Write out the lines starting at the one that holds "The image size is (730, 643)." and ending with the final line of the data, exactly and with no others.

**Stored data:**
* * *

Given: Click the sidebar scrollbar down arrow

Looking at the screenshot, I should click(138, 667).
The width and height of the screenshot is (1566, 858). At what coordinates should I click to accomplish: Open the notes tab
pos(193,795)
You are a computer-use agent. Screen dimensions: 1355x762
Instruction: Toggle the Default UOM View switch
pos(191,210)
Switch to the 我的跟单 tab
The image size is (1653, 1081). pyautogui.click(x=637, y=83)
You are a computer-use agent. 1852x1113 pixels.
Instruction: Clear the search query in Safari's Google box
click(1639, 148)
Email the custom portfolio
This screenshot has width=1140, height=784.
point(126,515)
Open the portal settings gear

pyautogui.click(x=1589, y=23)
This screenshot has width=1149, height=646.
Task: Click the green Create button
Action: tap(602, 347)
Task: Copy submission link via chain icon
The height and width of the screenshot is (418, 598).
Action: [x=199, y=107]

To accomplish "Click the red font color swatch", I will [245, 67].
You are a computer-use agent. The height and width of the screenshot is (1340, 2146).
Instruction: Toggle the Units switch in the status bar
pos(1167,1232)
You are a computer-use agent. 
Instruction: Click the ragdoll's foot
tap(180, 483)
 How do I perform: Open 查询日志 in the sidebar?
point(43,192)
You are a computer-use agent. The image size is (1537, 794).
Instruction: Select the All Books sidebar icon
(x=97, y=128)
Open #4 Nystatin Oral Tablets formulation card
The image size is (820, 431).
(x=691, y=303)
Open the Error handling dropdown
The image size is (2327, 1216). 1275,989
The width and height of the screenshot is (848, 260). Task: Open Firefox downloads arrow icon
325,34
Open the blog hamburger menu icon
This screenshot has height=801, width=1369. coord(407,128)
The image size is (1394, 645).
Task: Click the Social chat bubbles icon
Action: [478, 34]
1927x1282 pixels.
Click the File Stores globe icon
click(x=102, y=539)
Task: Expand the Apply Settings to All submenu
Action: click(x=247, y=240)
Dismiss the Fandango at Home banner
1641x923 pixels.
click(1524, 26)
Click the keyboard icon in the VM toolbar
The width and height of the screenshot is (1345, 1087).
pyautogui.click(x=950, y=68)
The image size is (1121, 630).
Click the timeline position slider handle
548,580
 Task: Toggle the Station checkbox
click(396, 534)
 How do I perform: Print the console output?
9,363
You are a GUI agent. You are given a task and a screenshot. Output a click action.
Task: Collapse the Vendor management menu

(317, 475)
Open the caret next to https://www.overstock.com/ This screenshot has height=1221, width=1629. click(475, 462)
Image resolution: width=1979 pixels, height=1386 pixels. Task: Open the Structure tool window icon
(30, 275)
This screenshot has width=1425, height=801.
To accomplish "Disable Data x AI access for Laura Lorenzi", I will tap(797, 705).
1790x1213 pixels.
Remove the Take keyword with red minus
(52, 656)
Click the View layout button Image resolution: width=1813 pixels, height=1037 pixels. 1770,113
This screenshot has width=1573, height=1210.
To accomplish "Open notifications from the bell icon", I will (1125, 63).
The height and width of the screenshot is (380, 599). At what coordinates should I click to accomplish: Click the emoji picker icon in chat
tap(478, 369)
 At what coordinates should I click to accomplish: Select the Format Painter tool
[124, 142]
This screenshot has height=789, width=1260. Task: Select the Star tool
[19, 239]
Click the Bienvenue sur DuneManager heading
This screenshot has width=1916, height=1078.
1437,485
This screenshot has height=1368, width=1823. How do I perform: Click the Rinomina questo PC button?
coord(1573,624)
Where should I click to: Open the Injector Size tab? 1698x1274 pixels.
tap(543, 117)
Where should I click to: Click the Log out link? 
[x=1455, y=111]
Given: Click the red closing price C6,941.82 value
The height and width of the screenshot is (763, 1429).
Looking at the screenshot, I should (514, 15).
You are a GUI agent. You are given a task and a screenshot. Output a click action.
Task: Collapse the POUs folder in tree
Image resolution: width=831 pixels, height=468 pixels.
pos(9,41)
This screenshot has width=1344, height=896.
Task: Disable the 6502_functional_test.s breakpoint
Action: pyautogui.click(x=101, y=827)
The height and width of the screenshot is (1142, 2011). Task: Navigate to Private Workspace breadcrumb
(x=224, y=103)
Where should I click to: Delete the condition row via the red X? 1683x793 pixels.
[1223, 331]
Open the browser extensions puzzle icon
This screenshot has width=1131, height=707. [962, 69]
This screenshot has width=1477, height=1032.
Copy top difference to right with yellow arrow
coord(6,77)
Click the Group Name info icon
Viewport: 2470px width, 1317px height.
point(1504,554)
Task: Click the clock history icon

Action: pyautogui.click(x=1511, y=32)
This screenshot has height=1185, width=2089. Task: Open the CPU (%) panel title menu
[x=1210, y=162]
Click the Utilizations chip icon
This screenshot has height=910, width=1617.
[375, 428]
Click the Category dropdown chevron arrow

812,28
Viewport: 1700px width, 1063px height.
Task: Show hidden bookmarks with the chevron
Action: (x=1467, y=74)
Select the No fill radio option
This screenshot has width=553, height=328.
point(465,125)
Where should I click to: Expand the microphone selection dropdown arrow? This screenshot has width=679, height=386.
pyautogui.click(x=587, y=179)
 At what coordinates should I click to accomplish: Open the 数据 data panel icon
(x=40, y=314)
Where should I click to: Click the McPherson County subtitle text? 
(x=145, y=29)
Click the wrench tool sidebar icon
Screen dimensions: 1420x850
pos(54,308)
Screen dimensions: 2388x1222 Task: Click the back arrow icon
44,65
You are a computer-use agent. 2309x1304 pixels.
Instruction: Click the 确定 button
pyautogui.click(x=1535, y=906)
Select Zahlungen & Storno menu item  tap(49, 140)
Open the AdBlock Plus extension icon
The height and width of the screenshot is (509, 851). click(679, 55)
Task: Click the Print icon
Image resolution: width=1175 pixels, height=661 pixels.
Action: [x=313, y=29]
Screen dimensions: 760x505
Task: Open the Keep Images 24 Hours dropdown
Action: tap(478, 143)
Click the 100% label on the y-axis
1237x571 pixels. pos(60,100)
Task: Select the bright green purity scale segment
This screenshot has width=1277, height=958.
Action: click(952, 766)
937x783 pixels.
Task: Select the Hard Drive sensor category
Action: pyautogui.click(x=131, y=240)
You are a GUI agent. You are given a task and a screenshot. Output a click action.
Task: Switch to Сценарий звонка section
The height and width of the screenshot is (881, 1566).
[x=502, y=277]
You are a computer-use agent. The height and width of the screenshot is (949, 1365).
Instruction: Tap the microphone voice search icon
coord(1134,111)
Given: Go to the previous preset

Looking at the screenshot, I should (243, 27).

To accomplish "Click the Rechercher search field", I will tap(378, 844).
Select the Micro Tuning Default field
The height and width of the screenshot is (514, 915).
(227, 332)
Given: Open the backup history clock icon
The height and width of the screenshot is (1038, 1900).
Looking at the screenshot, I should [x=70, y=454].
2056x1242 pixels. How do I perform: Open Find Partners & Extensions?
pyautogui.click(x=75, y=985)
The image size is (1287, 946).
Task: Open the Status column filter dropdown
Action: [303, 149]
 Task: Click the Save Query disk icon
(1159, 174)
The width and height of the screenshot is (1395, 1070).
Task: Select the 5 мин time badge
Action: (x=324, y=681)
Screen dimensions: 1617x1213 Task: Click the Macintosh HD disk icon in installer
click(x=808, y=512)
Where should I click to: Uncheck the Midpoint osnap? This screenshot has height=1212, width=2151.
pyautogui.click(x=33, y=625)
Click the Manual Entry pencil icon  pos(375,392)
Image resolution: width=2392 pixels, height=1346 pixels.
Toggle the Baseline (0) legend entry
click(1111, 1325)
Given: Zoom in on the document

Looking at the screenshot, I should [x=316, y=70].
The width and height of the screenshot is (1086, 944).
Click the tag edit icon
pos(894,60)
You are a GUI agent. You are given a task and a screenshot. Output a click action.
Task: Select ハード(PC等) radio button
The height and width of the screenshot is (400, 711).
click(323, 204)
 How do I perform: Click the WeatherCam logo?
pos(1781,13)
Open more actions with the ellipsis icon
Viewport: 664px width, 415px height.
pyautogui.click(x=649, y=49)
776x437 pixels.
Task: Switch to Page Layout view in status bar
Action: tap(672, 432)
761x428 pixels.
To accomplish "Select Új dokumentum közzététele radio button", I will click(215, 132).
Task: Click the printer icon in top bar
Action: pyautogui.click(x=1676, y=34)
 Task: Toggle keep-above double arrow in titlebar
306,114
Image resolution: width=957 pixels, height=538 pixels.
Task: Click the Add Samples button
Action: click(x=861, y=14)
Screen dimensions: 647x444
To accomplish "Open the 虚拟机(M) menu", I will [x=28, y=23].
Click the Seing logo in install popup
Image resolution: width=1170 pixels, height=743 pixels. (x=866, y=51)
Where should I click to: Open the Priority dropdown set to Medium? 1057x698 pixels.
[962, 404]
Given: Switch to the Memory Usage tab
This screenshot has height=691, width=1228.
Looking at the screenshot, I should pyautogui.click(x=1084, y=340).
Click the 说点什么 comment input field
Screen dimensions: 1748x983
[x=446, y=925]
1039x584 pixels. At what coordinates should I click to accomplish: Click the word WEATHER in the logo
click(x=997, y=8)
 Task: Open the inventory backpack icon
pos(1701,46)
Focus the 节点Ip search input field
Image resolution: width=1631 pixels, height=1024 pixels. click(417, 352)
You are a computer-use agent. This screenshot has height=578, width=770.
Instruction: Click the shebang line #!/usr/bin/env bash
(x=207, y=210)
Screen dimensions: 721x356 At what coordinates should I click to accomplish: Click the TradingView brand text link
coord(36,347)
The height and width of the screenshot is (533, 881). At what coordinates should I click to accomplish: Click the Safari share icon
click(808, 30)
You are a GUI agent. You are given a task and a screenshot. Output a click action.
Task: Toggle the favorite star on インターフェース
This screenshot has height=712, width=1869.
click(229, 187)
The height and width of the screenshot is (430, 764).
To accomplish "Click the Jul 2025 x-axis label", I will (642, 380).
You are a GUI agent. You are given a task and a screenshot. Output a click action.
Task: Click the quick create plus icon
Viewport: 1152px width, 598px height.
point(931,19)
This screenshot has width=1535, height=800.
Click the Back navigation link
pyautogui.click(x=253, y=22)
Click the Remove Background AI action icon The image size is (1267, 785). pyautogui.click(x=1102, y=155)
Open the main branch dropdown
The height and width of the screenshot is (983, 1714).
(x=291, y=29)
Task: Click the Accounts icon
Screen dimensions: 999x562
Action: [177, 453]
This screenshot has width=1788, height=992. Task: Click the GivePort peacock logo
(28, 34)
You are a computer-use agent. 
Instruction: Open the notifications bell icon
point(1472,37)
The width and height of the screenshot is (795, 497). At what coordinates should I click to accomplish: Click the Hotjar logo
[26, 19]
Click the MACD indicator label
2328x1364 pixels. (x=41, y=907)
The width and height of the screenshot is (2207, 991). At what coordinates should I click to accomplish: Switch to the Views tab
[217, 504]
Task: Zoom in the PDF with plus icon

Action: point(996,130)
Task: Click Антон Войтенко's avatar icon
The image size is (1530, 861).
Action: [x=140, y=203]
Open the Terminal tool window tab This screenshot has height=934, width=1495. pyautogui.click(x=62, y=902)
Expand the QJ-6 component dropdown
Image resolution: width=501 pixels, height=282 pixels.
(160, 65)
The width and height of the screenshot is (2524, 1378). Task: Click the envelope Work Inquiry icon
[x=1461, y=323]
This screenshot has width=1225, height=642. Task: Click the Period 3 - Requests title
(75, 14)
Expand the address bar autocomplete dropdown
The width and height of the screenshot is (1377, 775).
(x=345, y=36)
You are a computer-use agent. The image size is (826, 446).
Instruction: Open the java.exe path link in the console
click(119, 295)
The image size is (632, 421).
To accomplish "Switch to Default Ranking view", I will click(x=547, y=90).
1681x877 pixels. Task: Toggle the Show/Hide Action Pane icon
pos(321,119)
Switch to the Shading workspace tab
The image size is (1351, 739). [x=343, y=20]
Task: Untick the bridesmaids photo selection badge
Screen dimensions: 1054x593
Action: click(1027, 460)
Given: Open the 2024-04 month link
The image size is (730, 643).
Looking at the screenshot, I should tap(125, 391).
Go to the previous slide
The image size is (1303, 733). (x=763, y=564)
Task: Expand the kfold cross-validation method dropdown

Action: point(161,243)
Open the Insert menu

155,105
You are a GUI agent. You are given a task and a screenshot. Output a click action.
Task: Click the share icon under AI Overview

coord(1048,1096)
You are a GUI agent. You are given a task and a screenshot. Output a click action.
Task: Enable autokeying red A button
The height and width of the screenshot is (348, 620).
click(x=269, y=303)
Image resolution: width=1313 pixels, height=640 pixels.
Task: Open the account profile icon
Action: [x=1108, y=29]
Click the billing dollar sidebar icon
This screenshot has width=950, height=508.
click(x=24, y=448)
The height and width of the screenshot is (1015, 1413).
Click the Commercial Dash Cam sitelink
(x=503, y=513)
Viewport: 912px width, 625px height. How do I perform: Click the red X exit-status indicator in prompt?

* * *

**Written response:**
The image size is (730, 643).
Looking at the screenshot, I should tap(125, 391).
Go to the previous slide
The image size is (1303, 733). (x=763, y=564)
Task: Expand the kfold cross-validation method dropdown

Action: point(161,243)
Open the Insert menu

155,105
You are a GUI agent. You are given a task and a screenshot. Output a click action.
Task: Click the share icon under AI Overview

coord(1048,1096)
You are a GUI agent. You are given a task and a screenshot. Output a click action.
Task: Enable autokeying red A button
The height and width of the screenshot is (348, 620).
click(x=269, y=303)
Image resolution: width=1313 pixels, height=640 pixels.
Task: Open the account profile icon
Action: [x=1108, y=29]
Click the billing dollar sidebar icon
This screenshot has width=950, height=508.
click(x=24, y=448)
The height and width of the screenshot is (1015, 1413).
Click the Commercial Dash Cam sitelink
(x=503, y=513)
Viewport: 912px width, 625px height. How do I perform: Click the red X exit-status indicator in prompt?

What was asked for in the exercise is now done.